= TASK DESCRIPTION =
Everything from the first line of the records to the line containing "Philly Naked Bike", inclusive, is to be extracted exactly, and nothing more.

= GIVEN DATA =

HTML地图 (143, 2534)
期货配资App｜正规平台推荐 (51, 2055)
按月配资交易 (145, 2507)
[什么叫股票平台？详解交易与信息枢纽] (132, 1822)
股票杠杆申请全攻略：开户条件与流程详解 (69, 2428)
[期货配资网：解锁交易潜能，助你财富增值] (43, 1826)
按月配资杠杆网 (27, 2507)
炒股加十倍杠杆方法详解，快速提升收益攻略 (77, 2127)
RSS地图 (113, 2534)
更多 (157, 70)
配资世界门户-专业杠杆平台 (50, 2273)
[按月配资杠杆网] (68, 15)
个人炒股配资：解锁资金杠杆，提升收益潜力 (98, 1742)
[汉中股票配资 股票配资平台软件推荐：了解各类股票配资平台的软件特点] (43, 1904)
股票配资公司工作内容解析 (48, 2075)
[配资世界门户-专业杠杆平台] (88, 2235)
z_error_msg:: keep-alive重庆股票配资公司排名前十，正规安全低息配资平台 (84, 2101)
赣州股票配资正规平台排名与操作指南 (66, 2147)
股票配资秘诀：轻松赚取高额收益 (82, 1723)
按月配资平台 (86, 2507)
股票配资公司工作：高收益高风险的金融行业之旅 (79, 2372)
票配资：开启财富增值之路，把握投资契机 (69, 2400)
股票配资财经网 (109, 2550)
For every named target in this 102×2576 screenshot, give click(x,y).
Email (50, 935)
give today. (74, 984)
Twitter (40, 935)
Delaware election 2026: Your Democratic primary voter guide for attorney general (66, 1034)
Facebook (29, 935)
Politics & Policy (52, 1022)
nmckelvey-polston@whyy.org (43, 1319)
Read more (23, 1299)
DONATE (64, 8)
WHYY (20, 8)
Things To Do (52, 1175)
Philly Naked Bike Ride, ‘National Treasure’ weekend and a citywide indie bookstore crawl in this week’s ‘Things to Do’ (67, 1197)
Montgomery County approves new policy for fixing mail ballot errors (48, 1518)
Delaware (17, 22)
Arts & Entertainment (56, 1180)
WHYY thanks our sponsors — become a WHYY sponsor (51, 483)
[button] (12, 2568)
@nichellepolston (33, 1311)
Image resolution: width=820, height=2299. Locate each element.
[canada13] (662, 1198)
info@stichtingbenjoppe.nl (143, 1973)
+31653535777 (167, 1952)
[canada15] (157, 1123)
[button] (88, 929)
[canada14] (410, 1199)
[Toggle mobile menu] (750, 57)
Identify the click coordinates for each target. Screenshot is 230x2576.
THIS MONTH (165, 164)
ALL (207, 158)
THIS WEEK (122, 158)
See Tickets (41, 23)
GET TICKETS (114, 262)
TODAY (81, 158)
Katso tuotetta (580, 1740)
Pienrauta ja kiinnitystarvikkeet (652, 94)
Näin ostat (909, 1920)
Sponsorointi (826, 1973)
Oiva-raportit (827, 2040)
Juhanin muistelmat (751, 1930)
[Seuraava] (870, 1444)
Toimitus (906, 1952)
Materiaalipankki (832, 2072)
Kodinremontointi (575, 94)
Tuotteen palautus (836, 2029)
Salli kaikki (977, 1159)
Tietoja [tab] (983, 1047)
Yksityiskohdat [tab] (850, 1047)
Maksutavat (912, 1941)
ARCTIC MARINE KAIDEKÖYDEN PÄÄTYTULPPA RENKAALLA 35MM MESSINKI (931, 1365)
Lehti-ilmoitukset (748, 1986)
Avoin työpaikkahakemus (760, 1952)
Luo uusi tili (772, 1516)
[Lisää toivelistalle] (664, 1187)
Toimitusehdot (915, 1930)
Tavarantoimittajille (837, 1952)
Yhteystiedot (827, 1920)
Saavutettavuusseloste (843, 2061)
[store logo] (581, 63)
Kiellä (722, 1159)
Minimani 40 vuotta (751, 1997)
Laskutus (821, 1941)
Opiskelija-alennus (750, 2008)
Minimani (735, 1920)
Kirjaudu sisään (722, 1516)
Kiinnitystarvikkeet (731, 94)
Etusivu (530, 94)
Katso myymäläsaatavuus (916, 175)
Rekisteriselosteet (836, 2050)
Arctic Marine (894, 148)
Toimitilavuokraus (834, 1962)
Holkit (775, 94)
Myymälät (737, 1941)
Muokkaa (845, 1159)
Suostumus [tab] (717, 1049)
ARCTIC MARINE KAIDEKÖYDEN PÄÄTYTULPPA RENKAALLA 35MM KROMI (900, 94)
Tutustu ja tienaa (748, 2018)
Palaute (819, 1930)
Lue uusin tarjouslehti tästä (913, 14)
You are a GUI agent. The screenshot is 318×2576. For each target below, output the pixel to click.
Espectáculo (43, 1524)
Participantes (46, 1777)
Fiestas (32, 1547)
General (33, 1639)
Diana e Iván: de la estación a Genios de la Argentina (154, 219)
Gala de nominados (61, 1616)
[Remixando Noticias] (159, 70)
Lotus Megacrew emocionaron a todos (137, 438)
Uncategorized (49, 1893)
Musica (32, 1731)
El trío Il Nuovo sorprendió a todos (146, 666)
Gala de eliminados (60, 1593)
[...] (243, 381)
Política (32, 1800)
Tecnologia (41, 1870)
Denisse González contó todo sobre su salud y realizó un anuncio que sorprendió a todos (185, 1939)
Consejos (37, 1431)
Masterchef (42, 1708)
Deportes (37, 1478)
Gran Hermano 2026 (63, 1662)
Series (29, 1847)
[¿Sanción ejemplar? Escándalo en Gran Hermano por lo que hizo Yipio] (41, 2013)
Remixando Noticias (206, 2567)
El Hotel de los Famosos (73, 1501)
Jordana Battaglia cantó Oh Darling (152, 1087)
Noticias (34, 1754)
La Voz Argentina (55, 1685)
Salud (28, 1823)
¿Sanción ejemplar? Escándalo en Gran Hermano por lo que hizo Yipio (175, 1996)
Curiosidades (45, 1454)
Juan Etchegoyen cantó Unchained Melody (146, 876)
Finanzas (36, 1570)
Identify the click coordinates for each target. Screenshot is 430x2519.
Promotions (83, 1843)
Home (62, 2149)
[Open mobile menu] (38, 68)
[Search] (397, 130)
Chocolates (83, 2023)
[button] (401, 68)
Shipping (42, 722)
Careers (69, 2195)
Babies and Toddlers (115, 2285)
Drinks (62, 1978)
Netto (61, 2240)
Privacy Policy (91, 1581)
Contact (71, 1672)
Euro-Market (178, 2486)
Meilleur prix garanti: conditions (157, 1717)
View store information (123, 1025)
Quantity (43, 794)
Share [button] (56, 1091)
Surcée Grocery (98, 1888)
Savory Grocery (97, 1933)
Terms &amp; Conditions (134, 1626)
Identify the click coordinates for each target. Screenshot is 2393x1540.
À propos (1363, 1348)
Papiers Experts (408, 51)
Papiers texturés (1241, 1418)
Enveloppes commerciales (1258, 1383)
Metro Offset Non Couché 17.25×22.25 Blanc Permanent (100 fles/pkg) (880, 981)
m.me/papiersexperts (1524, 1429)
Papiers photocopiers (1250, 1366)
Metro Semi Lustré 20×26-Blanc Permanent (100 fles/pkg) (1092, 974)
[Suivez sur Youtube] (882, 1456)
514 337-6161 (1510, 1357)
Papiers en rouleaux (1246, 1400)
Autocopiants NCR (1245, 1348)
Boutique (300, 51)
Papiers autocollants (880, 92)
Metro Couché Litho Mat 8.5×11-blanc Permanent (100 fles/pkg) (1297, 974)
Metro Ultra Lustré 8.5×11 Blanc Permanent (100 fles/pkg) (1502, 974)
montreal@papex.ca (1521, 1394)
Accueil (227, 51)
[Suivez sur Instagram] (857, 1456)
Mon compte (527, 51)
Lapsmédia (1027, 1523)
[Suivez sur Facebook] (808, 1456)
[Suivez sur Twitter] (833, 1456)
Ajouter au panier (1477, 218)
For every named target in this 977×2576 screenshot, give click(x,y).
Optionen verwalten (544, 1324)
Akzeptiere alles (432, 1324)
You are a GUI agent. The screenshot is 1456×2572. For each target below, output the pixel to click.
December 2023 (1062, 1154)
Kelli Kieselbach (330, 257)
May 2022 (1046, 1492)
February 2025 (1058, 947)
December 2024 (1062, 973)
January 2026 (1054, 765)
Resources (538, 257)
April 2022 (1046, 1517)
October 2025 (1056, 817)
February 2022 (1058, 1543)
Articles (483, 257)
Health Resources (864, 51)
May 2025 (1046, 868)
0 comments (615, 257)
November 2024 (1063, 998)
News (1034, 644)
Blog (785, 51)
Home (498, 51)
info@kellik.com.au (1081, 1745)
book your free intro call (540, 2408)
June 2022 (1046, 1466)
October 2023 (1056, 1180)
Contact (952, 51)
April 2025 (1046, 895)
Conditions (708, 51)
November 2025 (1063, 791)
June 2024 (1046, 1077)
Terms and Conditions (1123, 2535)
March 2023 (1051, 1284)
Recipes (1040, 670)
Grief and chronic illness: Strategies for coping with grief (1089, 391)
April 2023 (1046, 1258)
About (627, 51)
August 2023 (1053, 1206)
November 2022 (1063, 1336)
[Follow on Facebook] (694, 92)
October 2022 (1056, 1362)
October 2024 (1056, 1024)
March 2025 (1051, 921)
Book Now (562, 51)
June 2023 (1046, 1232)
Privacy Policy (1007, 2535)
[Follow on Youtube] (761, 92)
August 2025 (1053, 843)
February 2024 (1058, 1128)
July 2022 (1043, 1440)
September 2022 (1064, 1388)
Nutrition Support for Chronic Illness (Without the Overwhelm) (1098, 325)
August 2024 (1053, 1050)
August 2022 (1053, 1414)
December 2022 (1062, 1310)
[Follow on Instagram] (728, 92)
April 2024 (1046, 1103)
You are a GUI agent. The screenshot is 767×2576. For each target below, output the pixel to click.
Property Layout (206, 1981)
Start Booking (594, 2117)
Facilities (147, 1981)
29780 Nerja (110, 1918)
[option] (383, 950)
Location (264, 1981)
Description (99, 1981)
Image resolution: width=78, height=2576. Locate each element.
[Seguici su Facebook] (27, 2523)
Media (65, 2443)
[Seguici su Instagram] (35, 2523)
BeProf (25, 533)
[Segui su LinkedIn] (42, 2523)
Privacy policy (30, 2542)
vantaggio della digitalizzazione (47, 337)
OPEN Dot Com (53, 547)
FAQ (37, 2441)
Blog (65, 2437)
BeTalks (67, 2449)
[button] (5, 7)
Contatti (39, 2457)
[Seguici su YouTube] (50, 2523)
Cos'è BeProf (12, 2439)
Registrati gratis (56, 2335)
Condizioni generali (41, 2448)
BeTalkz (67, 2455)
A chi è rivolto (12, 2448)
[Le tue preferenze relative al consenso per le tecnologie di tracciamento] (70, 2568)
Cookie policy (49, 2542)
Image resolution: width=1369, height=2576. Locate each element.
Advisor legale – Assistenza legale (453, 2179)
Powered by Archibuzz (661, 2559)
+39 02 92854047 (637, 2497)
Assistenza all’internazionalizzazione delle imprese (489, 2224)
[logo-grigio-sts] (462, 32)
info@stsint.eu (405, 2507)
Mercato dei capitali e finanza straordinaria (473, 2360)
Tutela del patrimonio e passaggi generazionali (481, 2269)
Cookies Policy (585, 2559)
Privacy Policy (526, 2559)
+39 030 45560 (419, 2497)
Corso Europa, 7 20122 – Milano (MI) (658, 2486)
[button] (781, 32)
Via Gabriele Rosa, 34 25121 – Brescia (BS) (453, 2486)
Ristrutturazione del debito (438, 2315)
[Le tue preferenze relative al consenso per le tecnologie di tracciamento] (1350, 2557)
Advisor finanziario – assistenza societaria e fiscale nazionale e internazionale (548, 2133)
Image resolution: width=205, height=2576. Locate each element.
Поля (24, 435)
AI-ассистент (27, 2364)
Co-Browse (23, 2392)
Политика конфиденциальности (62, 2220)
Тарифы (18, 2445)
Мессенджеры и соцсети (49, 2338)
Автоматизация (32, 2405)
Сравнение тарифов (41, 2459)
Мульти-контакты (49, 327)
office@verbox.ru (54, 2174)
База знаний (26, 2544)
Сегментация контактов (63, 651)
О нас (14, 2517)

= EXERCISE RESULT =
HTML地图 (143, 2534)
期货配资App｜正规平台推荐 (51, 2055)
按月配资交易 (145, 2507)
[什么叫股票平台？详解交易与信息枢纽] (132, 1822)
股票杠杆申请全攻略：开户条件与流程详解 (69, 2428)
[期货配资网：解锁交易潜能，助你财富增值] (43, 1826)
按月配资杠杆网 (27, 2507)
炒股加十倍杠杆方法详解，快速提升收益攻略 (77, 2127)
RSS地图 (113, 2534)
更多 (157, 70)
配资世界门户-专业杠杆平台 (50, 2273)
[按月配资杠杆网] (68, 15)
个人炒股配资：解锁资金杠杆，提升收益潜力 (98, 1742)
[汉中股票配资 股票配资平台软件推荐：了解各类股票配资平台的软件特点] (43, 1904)
股票配资公司工作内容解析 (48, 2075)
[配资世界门户-专业杠杆平台] (88, 2235)
z_error_msg:: keep-alive重庆股票配资公司排名前十，正规安全低息配资平台 (84, 2101)
赣州股票配资正规平台排名与操作指南 (66, 2147)
股票配资秘诀：轻松赚取高额收益 (82, 1723)
按月配资平台 (86, 2507)
股票配资公司工作：高收益高风险的金融行业之旅 (79, 2372)
票配资：开启财富增值之路，把握投资契机 (69, 2400)
股票配资财经网 (109, 2550)
For every named target in this 102×2576 screenshot, give click(x,y).
Email (50, 935)
give today. (74, 984)
Twitter (40, 935)
Delaware election 2026: Your Democratic primary voter guide for attorney general (66, 1034)
Facebook (29, 935)
Politics & Policy (52, 1022)
nmckelvey-polston@whyy.org (43, 1319)
Read more (23, 1299)
DONATE (64, 8)
WHYY (20, 8)
Things To Do (52, 1175)
Philly Naked Bike Ride, ‘National Treasure’ weekend and a citywide indie bookstore crawl in this week’s ‘Things to Do’ (67, 1197)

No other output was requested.